The blast occurred shortly after 6.30 p.m. in the Calle de Pastrana, and although police had received a warning less than 10 minutes earlier there was no time to clear the area.

The killing of Mr Korta was condemned by all political parties, with the exception of ETA's political front, Euskal Herritarrok, and protest demonstrations have been convened in towns across the region.

Mr Juan Jose Ibarretxe, President of the Basque government, returned hurriedly from a visit to Belgium.
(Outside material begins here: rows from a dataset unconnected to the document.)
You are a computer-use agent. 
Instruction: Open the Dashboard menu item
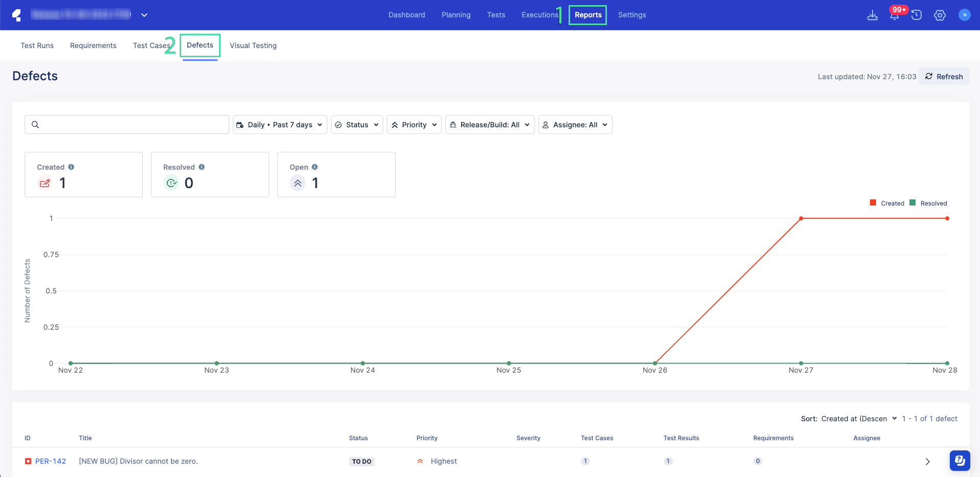click(406, 15)
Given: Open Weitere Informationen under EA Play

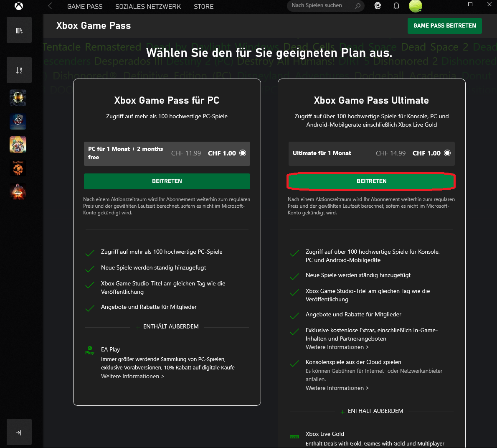Looking at the screenshot, I should tap(132, 376).
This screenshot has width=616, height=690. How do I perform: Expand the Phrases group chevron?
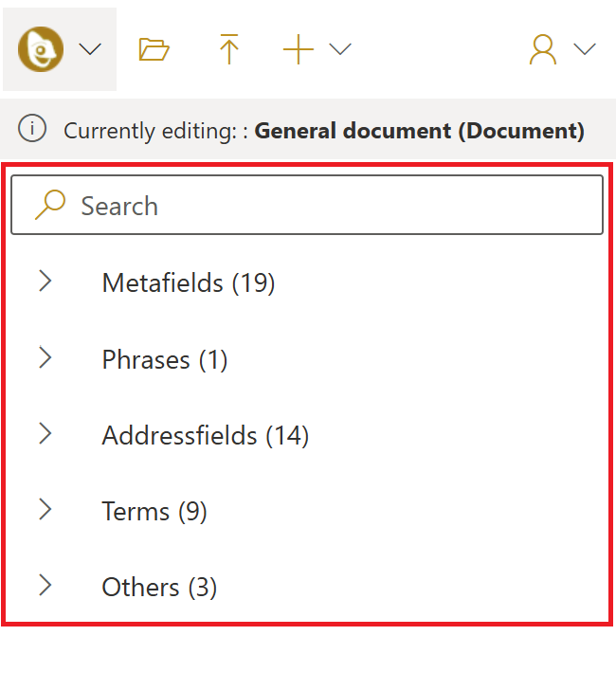tap(45, 358)
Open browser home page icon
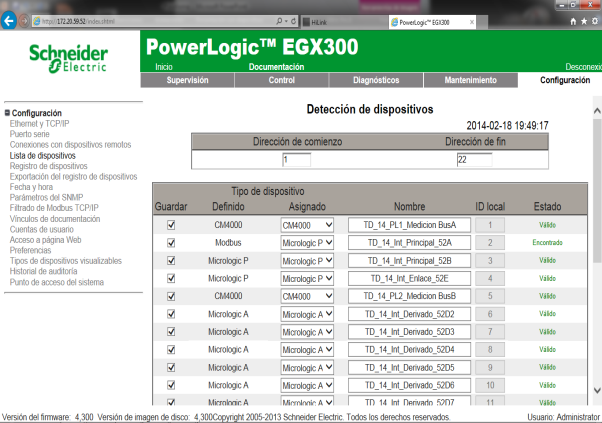This screenshot has width=602, height=423. tap(571, 20)
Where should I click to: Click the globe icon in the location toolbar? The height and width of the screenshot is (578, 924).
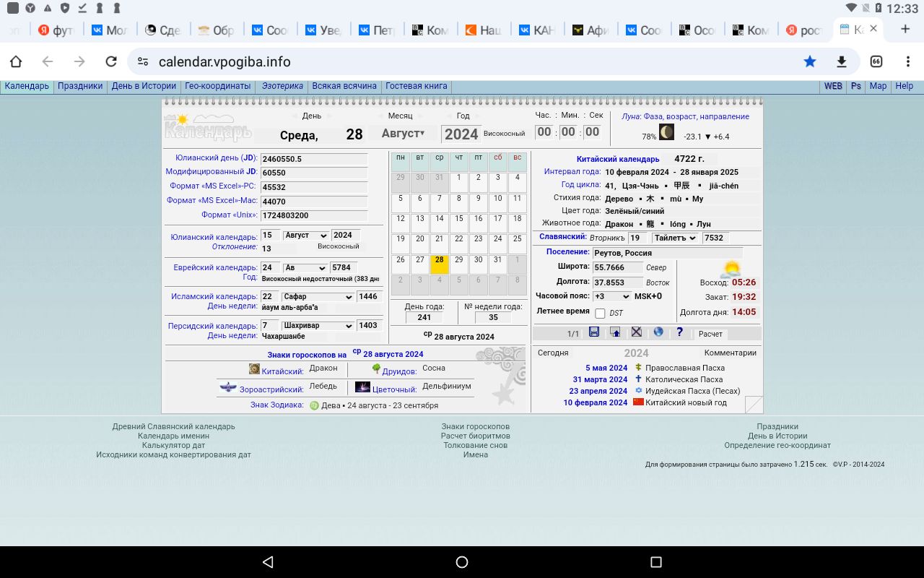point(658,332)
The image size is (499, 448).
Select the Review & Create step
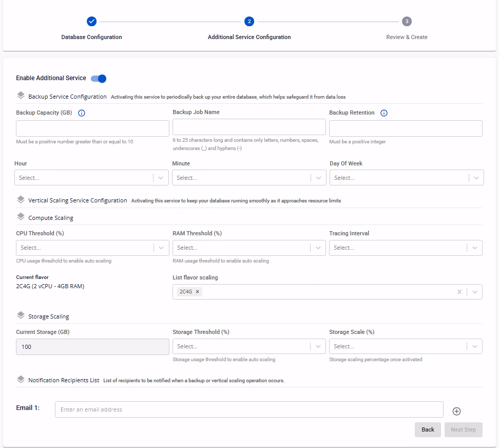pos(407,22)
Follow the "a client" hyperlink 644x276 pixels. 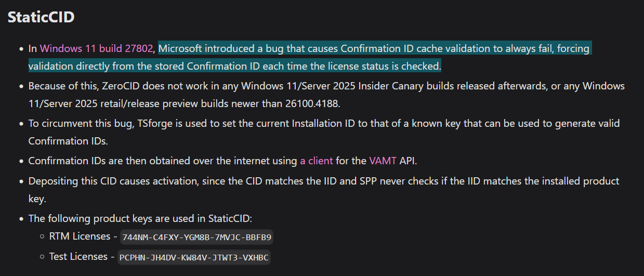pos(316,161)
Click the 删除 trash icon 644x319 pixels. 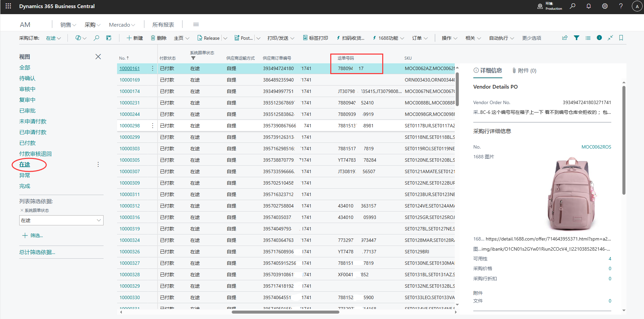(153, 38)

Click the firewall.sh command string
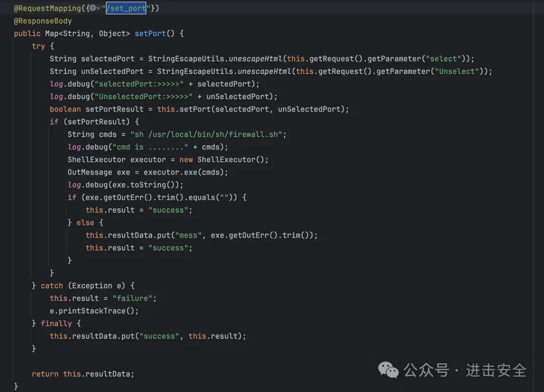tap(208, 134)
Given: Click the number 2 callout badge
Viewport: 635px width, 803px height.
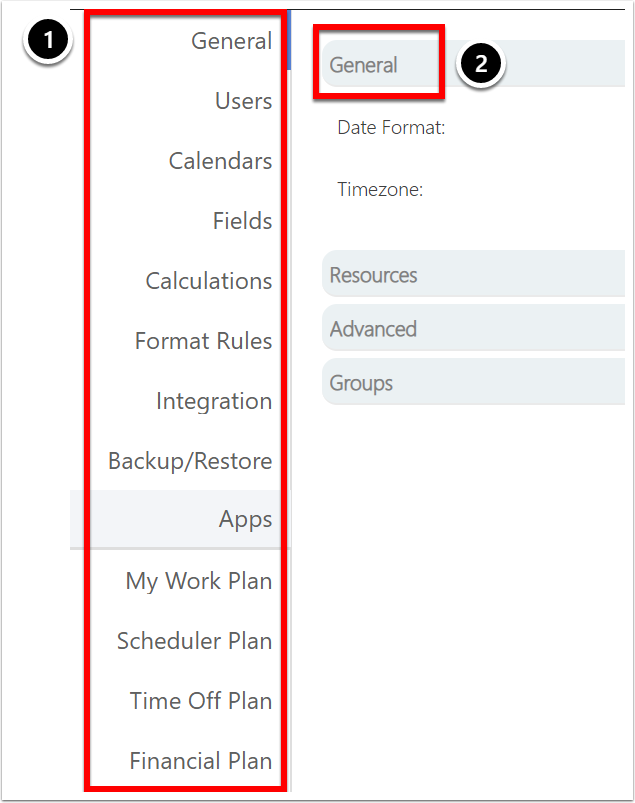Looking at the screenshot, I should pyautogui.click(x=480, y=64).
King Juan Carlos sent a telegram of condolence to Mr Korta's family and the Prime Minister, Mr Jose Maria Aznar, issued a statement from his summer home in Castellon.

Mr Ricardo Pena, Mayor of Zumaia and a friend of the deceased, rushed to the scene of the crime which he described as "indecent and immoral". He said: "He was a true Basque and a model employer who ran a modern company which he struggled to make a success."

Only 12 hours before yesterday's killing four ETA terrorists died on Monday night when their car, carrying arms and explosives, blew up as they were driving through Bolueta, a suburb of Bilbao.

The car, which had been stolen last week, contained at least 30 kilos of explosives, and the Basque police force are investigating whether the blast was a primed car-bomb being driven to its target or whether the ETA members were transporting material to one of their bomb-making factories.

The explosion occurred close to the offices of three newspapers and a short way from the feeder road leading to the San Sebastian and Vitoria motorways. Three pistols found in the wreckage came from a number of weapons stolen from the Basque police in 1982.

One of the victims was identified as Patxi Rementeria (39), who is alleged to have been responsible for one of the most deadly ETA groups, the Vizcaya Commando. He is accused of at least four killings, including that of Miguel Angel Blanco, the young Popular Party councillor murdered in 1997, and of participating in at least 18 other attacks.

He narrowly escaped capture in January after another bomb, containing 20 kilos of dynamite, was abandoned when the target, a Civil Guard van, changed its route at the last moment.

The remains of the other three victims are being examined to determine their identity. One of them is believed to be Antxon Sasiain who has been on the run since 1997.

Their deaths bring to 29 the number of ETA members killed by their own bombs over the past 30 years.

Several hundred pro-ETA demonstrators assembled in San Sebastian and outside the mortuary in Bilbao where the bodies were taken for autopsies, and where Basque flags with black ribbons were hanging.

Mr Arnaldo Otegi, leader of Euskal Herritarrok, was one of those present in Bilbao. He described the four men as his "comrades and patriots. Four brave independence fighters who died fighting for their homeland. We will continue the struggle and conquer our land," he warned.